Additional information

  • Import process in an overview
Existing content import - overview
  • Recommended DB setup
import database, filter, and permissions
  • Notion (notion.so) as catalog and tracker tool for the import (product will be available soon)
Content import - tracker in Notion

Credits

Music by Jeremy Voltz, www.jeremyvoltzmusic.com

  • CP1 (Welcome)
  • This (Interlude 1)
  • FC Groove (Interlude 2)
  • Cowbell (Interlude 3)
  • South Wing (Outro)

Transcript

(The transcript is auto-generated and was slightly edited for clarity)

Roland: Hey J-M, how are you doing today?

J-M: Not too bad, Roland, and having lots of fun! Isn’t that what we want to do these days? Have fun over the summer, right before we get back to work in the fall.

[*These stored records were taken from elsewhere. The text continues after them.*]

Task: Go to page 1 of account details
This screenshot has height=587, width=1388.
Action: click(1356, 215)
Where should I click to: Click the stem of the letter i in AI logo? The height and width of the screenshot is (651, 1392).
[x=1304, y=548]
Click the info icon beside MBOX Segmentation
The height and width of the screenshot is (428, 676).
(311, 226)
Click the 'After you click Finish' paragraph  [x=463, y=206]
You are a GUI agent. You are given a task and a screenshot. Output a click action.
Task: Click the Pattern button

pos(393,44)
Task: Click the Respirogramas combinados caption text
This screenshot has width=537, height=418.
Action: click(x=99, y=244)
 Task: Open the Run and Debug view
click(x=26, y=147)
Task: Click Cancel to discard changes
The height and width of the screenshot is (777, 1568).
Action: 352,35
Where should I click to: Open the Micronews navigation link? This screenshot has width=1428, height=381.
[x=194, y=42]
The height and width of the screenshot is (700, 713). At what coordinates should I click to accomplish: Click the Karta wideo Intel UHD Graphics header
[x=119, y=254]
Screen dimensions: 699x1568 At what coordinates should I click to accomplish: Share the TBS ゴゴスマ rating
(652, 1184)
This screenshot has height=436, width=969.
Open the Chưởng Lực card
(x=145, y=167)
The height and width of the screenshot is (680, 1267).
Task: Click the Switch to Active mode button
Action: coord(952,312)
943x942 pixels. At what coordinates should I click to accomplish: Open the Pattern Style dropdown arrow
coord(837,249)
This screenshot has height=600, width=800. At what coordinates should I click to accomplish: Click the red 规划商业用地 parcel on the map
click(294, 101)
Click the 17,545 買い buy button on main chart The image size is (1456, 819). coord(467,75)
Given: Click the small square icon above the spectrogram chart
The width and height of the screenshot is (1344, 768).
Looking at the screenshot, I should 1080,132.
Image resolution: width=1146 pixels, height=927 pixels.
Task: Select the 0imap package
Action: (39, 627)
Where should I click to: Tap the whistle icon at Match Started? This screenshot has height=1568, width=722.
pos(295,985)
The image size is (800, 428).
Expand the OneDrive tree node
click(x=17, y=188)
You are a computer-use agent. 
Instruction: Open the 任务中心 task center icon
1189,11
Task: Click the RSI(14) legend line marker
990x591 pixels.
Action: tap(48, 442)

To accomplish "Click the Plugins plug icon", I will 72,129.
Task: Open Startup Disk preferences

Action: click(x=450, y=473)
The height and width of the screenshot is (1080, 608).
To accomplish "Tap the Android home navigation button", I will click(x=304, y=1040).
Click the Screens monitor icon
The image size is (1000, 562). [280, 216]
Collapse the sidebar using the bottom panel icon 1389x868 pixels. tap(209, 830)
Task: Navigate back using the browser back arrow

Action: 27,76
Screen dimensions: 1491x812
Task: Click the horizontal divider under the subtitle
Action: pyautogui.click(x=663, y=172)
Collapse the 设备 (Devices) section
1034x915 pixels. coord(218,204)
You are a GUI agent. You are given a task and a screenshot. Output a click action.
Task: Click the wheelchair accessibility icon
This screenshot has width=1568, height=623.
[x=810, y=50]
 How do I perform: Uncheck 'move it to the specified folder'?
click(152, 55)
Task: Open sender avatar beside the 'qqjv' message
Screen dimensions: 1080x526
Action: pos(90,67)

Roland: Well, I guess when we publish this episode, everybody is already back to work.

J-M: The old time delay, but the idea is we are going to help inform, educate and ultimately bring people together around topics we really care about and particularly today you get a spicy one. I know that everyone’s got tons of business collateral just sitting around and you want to be able to use it in a harmonized, collected environment for all your stakeholders. How are you going to do that, Roland? You’ve got to bring it in.

Roland: Yeah, but in all seriousness, I think when we think about – I think it was two episodes ago when we’re talking about the implementation approach, and that was full of stuff like defining your governance and implementing the technical aspects of the tool and the activity that everybody forgets first, creating the strategy. The last point of that exercise was to bring existing content because you don’t want to start from scratch and given the age of your organization, that might be decades of content in various formats that you might want to bring into your architectural repository.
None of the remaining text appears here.